В Академии Ломоносова избрали руководителем Географического департамента. Это заставляло ученого уделять немало времени трудам по географии. Особенно большой интерес он проявлял к северным областям, к Северному Ледовитому океану. Его интересовало происхождение полярных льдов, занимался он также и классификацией льдов[115].

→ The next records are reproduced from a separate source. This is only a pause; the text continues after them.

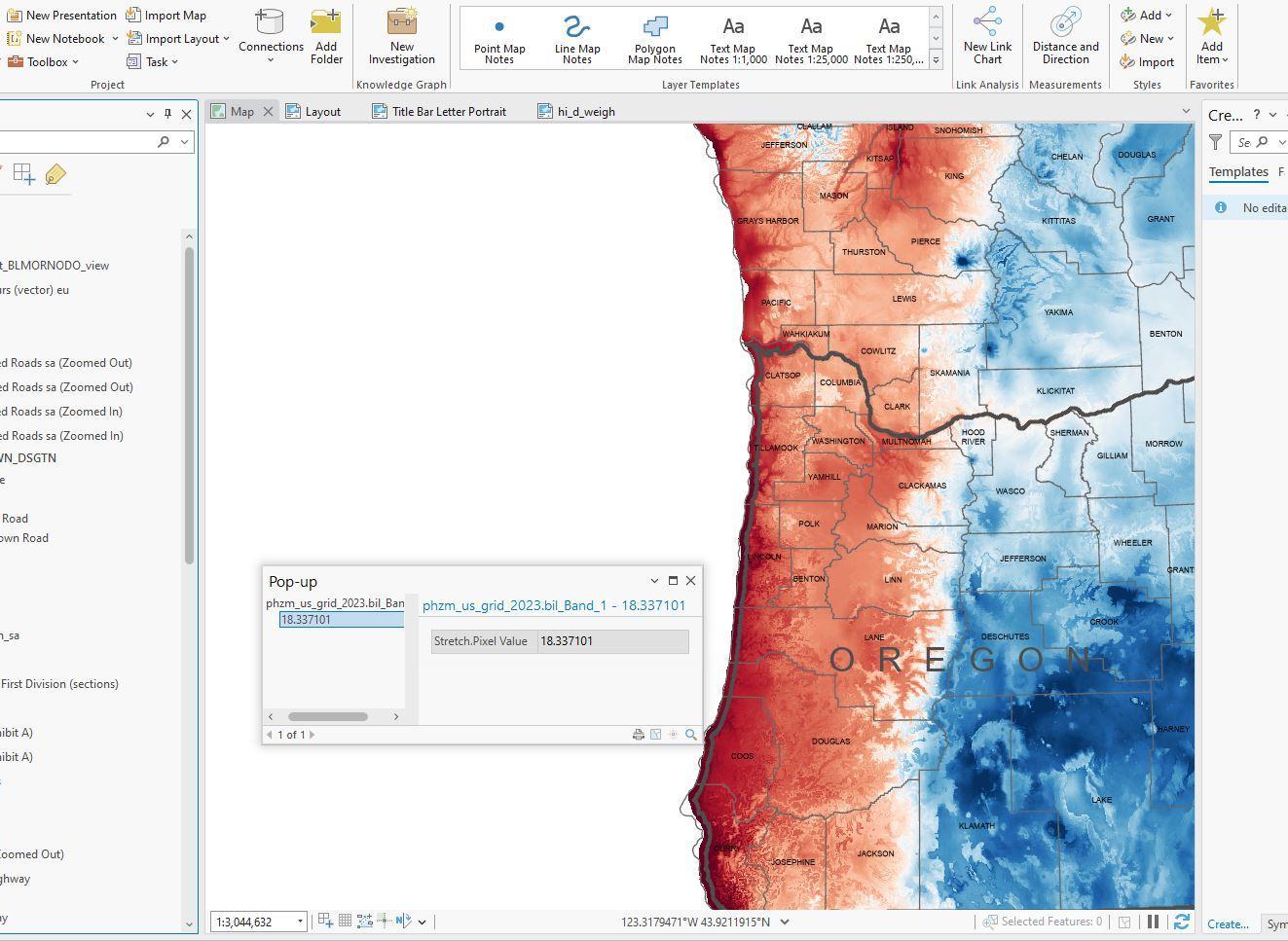This screenshot has height=941, width=1288.
Task: Refresh the map view
Action: pos(1182,922)
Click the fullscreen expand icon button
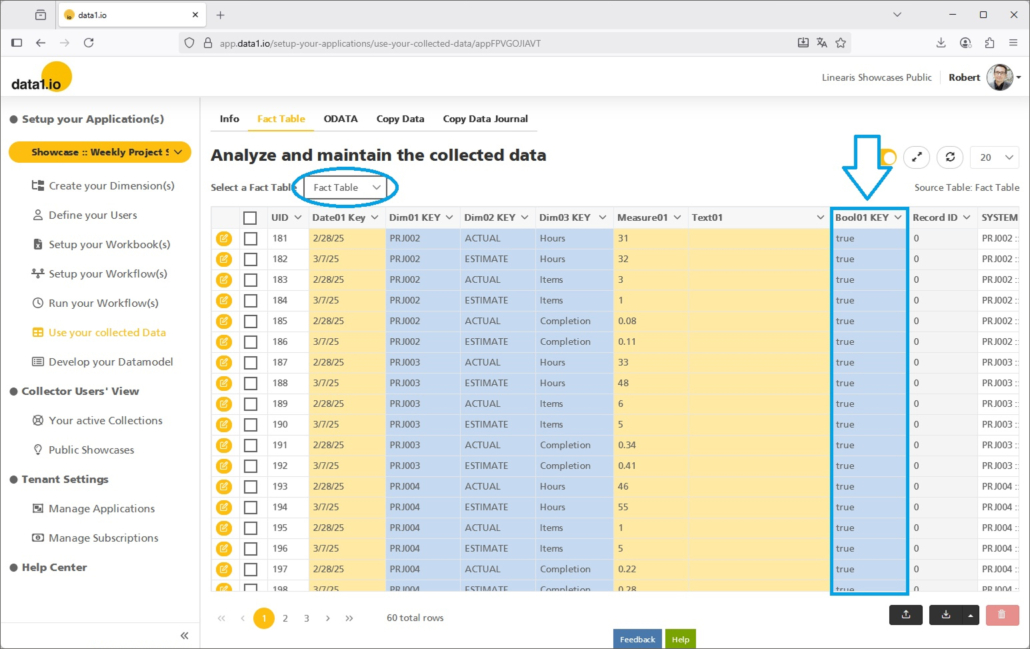This screenshot has height=649, width=1030. pyautogui.click(x=917, y=158)
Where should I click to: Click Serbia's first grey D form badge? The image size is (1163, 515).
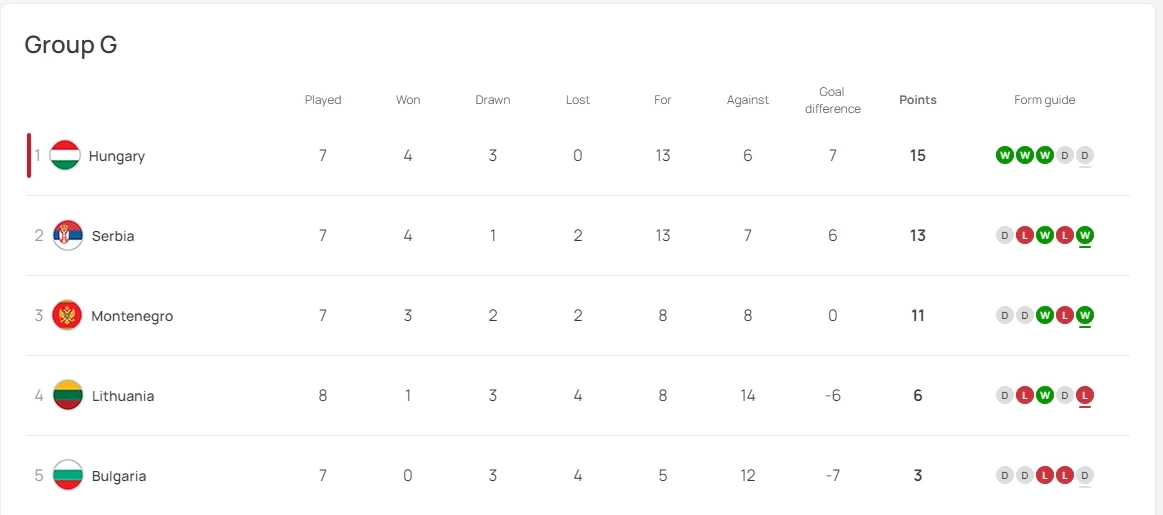1005,235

Как-то, работая в своем кабинете, Ломоносов наносил на огромную карту данные, которые он получил во время большой сибирской экспедиции. Увлеченный делом, он не заметил, как к столу подошла Елизавета и остановилась возле него. Лицо ее светилось радостью. Почувствовав, что в комнате еще кто-то,кроме него, Ломоносов резко обернулся.

— Лизхен, в чем дело?

— Хорошая весть, любимый.

— Почему же ты вошла так тихо?

— Хотелось полюбоваться на тебя, дорогой доктор гонорис кауза Михайло Ломоносов! — мягко ответила она.

— Не понял, — какой еще доктор гонорис кауза?

— Как, какой? Шведской Академии наук! Только что принесли сообщение из Стокгольма. Тебя избрали почетным членом![116]

Ломоносов опустился в кресло. Наконец-то пришло признание! Потом он вскочил и стал шагать взад-вперед по комнате:

— Признают мои заслуги! Признают! Но ведь не наши, а шведы! — В его голосе жена уловила нотки обиды. — До каких пор в России будут думать, что мы, русские, люди более низкой культуры? До каких пор иностранцы, устроившиеся в Петербурге, как у себя дома, будут смотреть на нас свысока?

— Успокойся, прошу тебя. О тебе-то они думают иначе. Ты честно служишь науке во славу России.

— Не обо мне речь. Дело в русских ученых, в русской науке. Как много великих умов дал миру русский народ! Он должен иметь и своих ученых. Гений России ничем не уступает гению Европы. И это должны понять в первую очередь здесь, у нас, наши государственные деятели.

Через три года его избрали почетным членом Петербургской Академии художеств, а еще через год пришло сообщение из Италии: Ломоносов — доктор гонорис кауза Академии наук в Болонье[117].

Однако признание пришло к нему поздно. Непрерывная работа в тяжелых условиях, постоянное напряжение сил подорвали здоровье ученого. Спустя несколько месяцев, 4 апреля 1765 года, Ломоносов умер.

Смерть Ломоносова была невосполнимой утратой для русской науки. Гений его смело вторгался во все области человеческого знания: он был литератором, поэтом, языковедом, историком, географом, геологом, металлургом, физиком, химиком, художником.

Живший в эпоху, когда химия только зарождалась как наука, Ломоносов смог наперекор неверным представлениям флогистонной теории дойти до таких обобщений, которые и сегодня лежат в основе физической и химической науки. Он первый сформулировал закон сохранения вещества и энергии, первый указал путь, по которому пошли многие ученые.